◆ Activity
Could you return every record below word for word, leaving out the pictures?

◆ Task input
= = =

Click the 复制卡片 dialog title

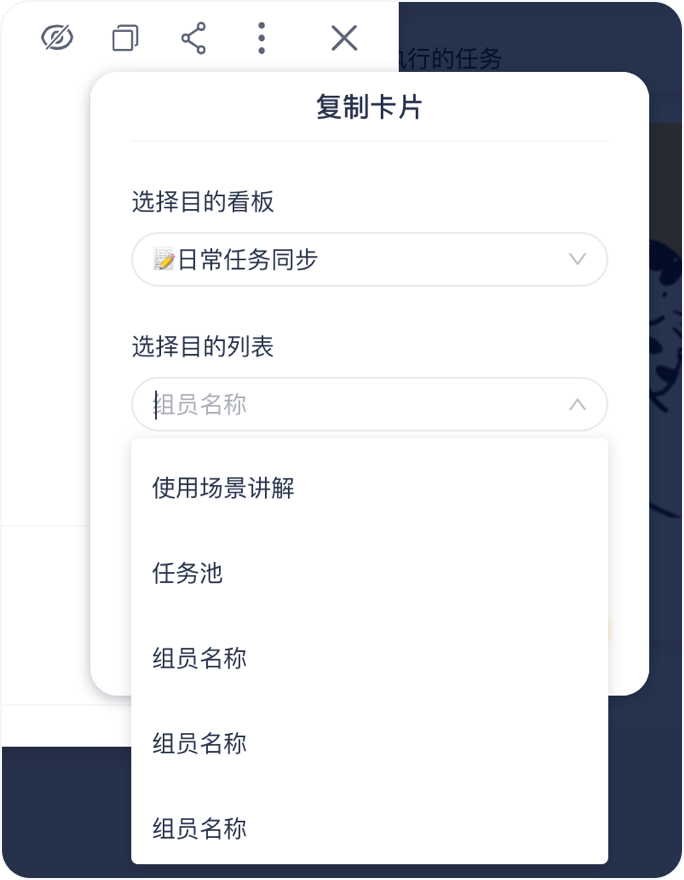(369, 107)
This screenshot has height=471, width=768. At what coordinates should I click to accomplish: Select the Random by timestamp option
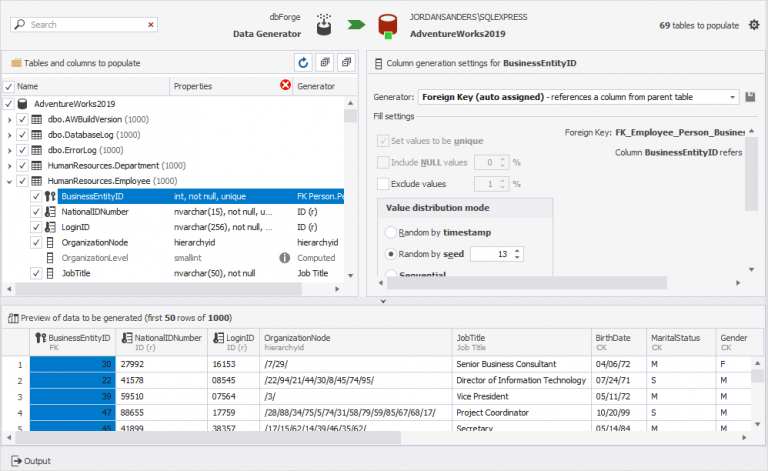tap(391, 232)
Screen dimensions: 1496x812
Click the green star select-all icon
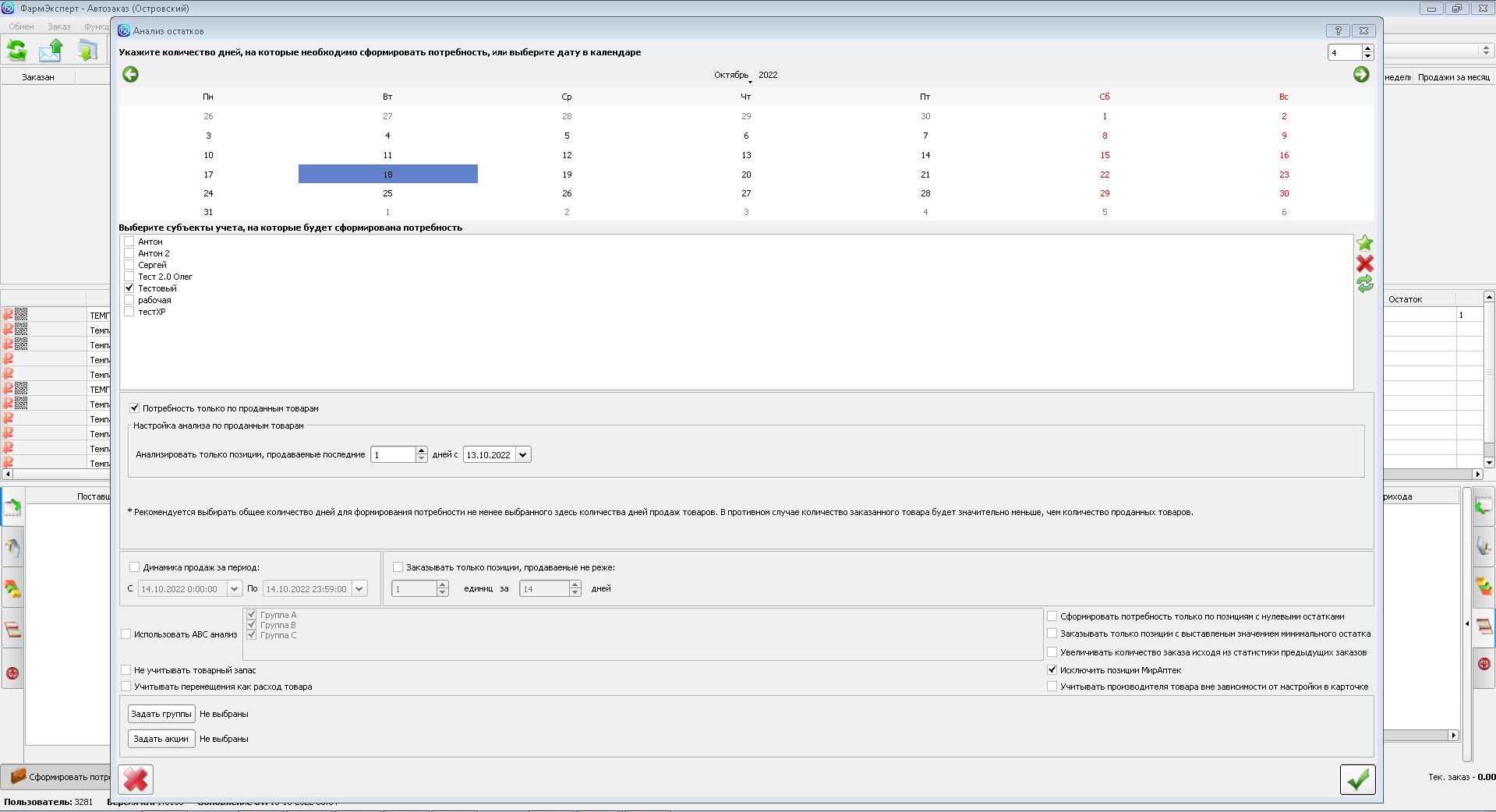click(x=1364, y=243)

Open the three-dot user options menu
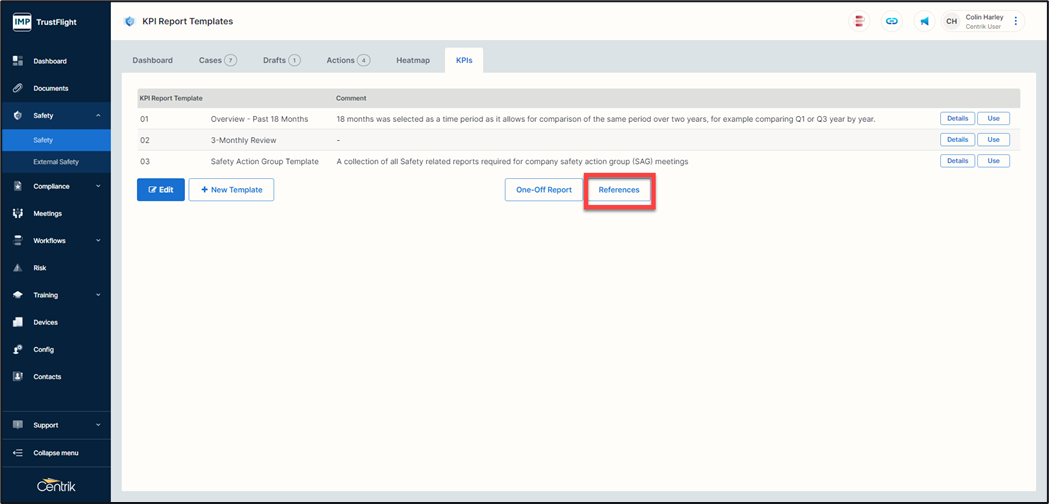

= = =

◆ Response for this exercise
Click the 复制卡片 dialog title

(369, 107)
This screenshot has height=471, width=768. At what coordinates should I click to accomplish: Select the Random by timestamp option
tap(391, 232)
Screen dimensions: 1496x812
Click the green star select-all icon
click(x=1364, y=243)

Open the three-dot user options menu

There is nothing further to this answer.